Soil drought sets site specific limits to stem radial growth and sap flow of Douglas-fir across Germany
(2024) Niessner, Armin; Ehekircher, Stefan; Zimmermann, Reiner; Horna, Viviana; Reichle, Daniel; Land, Alexander; Spangenberg, Göran; Hein, Sebastian; Niessner, Armin; Department of Silviculture, University of Applied Forest Sciences, Rottenburg am Neckar, Germany; Ehekircher, Stefan; Department of Silviculture, University of Applied Forest Sciences, Rottenburg am Neckar, Germany; Zimmermann, Reiner; Ecological Botanical Gardens ÖBG, University of Bayreuth, Bayreuth, Germany; Horna, Viviana; Department of Biogeochemical Processes, Max Planck Institute for Biogeochemistry, Jena, Germany; Reichle, Daniel; Institute of Biology, University of Hohenheim, Stuttgart, Germany; Land, Alexander; Department of Silviculture, University of Applied Forest Sciences, Rottenburg am Neckar, Germany; Spangenberg, Göran; Department of Silviculture, University of Applied Forest Sciences, Rottenburg am Neckar, Germany; Hein, Sebastian; Department of Silviculture, University of Applied Forest Sciences, Rottenburg am Neckar, Germany
Introduction: Soil drought during summer in Central Europe has become more frequent and severe over the last decades. European forests are suffering increasing damage, particularly Norway spruce. Douglas-fir ( Pseudotsuga menziesii (Mirbel) Franco), a non-native tree species, is considered as a promising alternative to build drought-resilient forests. The main goal of this study was to investigate the intraannual radial stem growth and sap flow performance of Douglas-fir along a precipitation gradient across Germany under severe drought. Material and methods: Sap flow and stem radial changes of up to ten trees each at four sites with different precipitation regimes were measured in combination with volumetric soil water content during the growing season of 2022. Measurements of stem radial changes were used to calculate the trees’ stem water deficit, a proxy for tree water status and drought stress. Results: The severe summer drought of 2022 led to an early growth cessation and a significant reduction in daily sap flow at all four sites monitored.
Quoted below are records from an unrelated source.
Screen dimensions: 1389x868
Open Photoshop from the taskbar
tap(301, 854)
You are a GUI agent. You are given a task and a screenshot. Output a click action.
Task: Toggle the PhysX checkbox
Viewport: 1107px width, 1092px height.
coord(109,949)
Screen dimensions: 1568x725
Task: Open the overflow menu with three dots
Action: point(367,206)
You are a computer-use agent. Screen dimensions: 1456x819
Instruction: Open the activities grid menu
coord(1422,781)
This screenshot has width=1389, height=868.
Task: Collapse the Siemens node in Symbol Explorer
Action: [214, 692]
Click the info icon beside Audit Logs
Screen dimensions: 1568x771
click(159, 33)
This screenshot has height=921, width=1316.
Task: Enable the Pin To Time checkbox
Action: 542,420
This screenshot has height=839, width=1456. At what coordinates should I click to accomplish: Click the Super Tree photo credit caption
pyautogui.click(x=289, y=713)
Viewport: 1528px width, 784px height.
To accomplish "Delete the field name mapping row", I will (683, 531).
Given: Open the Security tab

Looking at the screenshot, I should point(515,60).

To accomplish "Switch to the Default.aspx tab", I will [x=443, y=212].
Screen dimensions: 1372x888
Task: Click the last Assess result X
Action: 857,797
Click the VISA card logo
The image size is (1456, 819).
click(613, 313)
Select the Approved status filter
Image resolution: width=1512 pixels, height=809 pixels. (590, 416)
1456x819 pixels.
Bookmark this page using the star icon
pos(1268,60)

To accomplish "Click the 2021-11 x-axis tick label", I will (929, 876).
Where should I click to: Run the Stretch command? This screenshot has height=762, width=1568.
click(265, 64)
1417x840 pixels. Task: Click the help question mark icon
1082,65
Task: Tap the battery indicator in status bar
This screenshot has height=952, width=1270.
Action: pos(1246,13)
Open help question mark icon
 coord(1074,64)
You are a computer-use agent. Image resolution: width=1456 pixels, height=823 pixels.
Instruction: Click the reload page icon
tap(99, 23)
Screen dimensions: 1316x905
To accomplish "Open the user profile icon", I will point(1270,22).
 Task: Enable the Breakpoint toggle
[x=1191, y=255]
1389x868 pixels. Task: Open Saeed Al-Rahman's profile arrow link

We could identify a site-specific threshold in soil water availability ranging between 21.7 and 29.6% of relative extractable water (REW) under which stem water reserves cannot be replenished and thereby inhibiting radial growth. We could also demonstrate that at this threshold, sap flow is heavily reduced to between 43.5 and 53.3%, and for a REW below 50%, sap flow linearly decreases by 1.1–2.0% per 1% reduction in REW. This reduction tends to follow the humidity gradient, being more pronounced at the most oceanic characterized site and suggesting an adaptation to site conditions. Even though Douglas-fir is considered to be more drought stress resistant than Norway spruce, growth and sap flow are greatly reduced by severe summer drought, which became more frequent in recent years and their frequency and intensity is likely to increase. Conclusions: Our results suggest that timber production of Douglas-fir in Central Europe will decline considerably under projected climate change, and thus pointing to site specific growth constraints for a so far promising non-native tree species in Europe.